Wednesday, January 1, 2014

More than Lions in the Winter


Hoyt Axton wrote a song entitled “Like a Lion in the Winter” that he sang with Linda Ronstadt:


Like a lion in the winter I can hear the summer call
Like a ship out on the ocean made of stone
And sometimes when I get lonely I can swear I hear you call
Oh, the nights are cold when you don't keep me warm.

And when I first saw you I first loved you
With a song that I sang to the fire in your eyes
But somebody told you that it wouldn't be easy
And you carried that lie for the devil to sing.

Some sail rivers deep and muddy some sail rivers clear and cold
But the river that I'm sailin' goes to sea
And sometimes I do grow weary sometimes I feel old
And sometimes I wonder if you think of me.

And when I first saw you I first loved you
With a song that I sang to the fire in your eyes
But somebody told you that it wouldn't be easy
And you carried that lie for the devil to sing.

Like a lion in the winter I can hear the summer call
Like a ship out on the ocean made of stone
And sometimes when I get lonely I can swear I hear you call
Oh, the nights are cold when you don't keep me warm.

________________

QUESTIONS:
1 > In the post about the song "Like a Lion in the Winter," check whether each statement agrees with the text: (a) Hoyt Axton sang the song with Linda Ronstadt; (b) the singer says the river being sailed goes to a lake; (c) the post is dated Wednesday, January 1, 2014. Answer yes or no for each, and quote the words of the text that decide it.
2 > Continue the post about the song "Like a Lion in the Winter" from where it stops.
None of the data is needed for this work.

________________

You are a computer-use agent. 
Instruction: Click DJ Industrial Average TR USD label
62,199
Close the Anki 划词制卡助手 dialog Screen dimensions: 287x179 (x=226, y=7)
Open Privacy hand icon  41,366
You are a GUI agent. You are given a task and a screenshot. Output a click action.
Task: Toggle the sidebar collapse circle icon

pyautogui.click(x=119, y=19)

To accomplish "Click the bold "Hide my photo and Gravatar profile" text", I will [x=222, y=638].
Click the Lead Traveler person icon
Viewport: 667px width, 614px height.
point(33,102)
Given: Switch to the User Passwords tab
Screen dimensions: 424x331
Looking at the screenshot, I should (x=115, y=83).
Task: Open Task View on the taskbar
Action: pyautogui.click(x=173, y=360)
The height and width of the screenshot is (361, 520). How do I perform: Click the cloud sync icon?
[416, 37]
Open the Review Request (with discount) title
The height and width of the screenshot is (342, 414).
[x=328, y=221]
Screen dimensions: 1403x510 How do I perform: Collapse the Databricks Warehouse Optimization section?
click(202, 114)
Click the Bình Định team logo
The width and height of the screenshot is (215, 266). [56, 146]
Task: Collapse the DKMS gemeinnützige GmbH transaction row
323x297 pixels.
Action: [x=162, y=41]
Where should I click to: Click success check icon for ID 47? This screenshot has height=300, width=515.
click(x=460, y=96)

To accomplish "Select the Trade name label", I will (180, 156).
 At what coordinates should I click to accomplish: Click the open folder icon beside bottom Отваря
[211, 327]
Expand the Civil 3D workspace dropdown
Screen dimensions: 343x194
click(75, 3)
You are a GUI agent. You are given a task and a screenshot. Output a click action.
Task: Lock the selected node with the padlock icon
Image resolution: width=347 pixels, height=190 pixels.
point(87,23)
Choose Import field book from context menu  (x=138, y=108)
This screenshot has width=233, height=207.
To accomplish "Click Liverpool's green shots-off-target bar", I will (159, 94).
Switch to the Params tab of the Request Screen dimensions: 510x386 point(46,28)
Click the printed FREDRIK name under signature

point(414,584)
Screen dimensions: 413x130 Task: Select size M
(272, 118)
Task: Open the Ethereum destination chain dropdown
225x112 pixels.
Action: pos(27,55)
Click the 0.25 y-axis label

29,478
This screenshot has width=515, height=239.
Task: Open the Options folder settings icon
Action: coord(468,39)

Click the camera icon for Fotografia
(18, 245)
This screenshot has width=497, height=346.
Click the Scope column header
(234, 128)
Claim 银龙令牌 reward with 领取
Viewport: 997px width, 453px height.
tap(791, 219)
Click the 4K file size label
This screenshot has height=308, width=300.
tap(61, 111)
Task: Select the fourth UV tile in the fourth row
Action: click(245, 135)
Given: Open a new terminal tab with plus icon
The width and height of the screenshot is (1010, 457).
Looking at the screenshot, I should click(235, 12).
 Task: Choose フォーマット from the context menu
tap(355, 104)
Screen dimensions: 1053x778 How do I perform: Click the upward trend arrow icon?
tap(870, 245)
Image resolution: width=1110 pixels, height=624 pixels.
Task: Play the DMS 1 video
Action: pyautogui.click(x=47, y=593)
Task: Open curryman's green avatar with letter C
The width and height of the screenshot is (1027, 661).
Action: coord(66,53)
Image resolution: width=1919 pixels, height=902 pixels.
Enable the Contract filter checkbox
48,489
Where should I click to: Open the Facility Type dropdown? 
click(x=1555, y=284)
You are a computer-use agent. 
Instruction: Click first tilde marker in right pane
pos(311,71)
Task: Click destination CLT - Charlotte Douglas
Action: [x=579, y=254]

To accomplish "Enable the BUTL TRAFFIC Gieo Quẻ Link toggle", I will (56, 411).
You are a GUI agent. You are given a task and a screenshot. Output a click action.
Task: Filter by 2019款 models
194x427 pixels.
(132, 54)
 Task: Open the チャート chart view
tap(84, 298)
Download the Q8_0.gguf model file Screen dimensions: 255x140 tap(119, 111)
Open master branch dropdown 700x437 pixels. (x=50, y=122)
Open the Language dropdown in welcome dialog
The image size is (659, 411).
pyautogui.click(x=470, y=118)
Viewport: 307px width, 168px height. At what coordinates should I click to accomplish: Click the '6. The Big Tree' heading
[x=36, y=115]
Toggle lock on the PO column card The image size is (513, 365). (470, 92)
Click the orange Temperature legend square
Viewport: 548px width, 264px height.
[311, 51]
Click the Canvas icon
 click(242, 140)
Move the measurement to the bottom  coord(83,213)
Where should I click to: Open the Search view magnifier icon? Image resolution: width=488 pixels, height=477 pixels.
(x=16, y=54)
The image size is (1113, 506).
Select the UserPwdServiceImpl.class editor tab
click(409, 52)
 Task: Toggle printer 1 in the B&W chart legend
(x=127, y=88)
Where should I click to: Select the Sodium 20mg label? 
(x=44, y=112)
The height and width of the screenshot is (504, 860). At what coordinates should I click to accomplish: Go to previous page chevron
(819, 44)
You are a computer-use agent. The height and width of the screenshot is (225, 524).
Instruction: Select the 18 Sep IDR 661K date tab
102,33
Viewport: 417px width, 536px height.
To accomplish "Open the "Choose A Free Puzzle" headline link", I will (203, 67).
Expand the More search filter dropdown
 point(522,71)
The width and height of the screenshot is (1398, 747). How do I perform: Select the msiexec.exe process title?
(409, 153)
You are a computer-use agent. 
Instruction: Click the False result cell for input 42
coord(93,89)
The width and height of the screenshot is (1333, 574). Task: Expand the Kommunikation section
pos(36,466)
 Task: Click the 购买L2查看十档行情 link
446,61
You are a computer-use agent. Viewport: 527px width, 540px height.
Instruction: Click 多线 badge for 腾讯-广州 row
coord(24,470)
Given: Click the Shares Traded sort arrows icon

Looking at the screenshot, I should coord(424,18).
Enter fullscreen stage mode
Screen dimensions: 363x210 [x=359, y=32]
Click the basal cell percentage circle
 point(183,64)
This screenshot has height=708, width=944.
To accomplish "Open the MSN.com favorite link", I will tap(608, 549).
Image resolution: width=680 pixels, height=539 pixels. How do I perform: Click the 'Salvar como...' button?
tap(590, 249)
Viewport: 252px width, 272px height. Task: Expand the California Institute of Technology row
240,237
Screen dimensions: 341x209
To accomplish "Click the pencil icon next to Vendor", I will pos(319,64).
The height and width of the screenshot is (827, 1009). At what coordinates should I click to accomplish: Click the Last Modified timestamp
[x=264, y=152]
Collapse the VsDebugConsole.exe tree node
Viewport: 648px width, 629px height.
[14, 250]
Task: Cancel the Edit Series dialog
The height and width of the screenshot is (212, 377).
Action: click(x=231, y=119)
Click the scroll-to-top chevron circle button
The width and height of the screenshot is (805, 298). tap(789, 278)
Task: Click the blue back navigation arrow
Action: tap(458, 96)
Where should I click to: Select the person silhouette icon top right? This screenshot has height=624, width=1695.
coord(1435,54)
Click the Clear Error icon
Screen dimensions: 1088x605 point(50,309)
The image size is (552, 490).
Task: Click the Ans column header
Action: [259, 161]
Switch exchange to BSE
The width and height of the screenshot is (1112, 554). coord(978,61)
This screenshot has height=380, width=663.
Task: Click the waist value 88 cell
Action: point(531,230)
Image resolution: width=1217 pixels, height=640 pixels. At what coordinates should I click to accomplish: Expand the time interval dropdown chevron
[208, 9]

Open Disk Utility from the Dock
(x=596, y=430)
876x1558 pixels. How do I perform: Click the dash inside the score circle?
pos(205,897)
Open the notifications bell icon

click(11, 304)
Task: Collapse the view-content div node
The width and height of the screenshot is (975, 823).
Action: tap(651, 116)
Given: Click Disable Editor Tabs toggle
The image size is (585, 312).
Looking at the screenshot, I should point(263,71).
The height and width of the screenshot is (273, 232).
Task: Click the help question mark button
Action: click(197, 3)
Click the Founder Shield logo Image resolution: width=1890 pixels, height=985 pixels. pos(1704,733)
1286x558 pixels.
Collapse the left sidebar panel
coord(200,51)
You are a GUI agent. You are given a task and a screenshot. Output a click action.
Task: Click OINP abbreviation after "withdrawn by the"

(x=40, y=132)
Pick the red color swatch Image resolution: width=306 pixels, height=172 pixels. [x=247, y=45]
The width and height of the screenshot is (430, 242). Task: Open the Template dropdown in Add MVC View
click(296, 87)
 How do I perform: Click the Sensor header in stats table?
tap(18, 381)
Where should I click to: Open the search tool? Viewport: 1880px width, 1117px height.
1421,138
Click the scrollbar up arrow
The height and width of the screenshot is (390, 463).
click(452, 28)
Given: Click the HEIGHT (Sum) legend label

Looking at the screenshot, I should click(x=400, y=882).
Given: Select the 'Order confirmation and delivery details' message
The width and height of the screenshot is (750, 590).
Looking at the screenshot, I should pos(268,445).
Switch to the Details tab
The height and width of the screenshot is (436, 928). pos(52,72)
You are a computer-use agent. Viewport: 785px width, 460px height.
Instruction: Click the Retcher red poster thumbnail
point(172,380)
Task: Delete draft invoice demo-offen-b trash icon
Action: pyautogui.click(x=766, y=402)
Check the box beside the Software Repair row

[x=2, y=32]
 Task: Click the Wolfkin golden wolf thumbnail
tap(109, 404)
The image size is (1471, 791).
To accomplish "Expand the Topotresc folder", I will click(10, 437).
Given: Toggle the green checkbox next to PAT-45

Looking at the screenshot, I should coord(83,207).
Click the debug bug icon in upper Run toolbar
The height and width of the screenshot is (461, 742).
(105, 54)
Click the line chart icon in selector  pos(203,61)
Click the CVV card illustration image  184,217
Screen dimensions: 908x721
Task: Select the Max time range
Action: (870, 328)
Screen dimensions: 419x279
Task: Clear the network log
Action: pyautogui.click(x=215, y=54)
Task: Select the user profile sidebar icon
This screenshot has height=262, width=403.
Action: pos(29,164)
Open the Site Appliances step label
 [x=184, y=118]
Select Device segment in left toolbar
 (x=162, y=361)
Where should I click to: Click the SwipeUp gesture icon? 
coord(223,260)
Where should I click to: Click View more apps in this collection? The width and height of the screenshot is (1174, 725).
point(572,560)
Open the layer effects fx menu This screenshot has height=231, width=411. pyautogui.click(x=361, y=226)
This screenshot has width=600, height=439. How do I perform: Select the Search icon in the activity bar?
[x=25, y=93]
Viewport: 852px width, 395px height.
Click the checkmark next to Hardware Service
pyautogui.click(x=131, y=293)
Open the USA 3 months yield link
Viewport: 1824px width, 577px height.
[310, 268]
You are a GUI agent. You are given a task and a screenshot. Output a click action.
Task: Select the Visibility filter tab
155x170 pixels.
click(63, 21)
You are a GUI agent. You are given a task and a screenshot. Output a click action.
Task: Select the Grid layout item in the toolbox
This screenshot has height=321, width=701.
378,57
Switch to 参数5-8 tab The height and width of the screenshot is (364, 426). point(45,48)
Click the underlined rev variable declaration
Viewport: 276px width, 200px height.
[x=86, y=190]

________________

OUTPUTS IN ORDER:
1 >
(a) Yes: "that he sang with Linda Ronstadt"
(b) No: "But the river that I'm sailin' goes to sea"
(c) Yes: "Wednesday, January 1, 2014"

2 >
And when I first saw you I first loved you
With a song that I sang to the fire in your eyes
But somebody told you that it wouldn't be easy
And you carried that lie for the devil to sing...

The theme of the song derives, I believe, from the story of Eleanor of Aquitaine /Henry II of a thousand years ago via the James Goldman play and the Katherine Hepburn/Peter O'Toole film, “A Lion in the Winter.”

Henry II and Eleanor, Hepburn and O'Toole, and Hoyt Axton are gone, and Linda Ronstadt is now sixty-eight and can no longer sing because of Parkinson's disease. So we can probably feel the strength of this song easier more than ever as we watch Axton and Ronstadt sing it. It seems to me that the very existence itself of this song and video makes it clearer than ever that we are something more than animals in the winter of our lives, more than ships out on the ocean made of stone.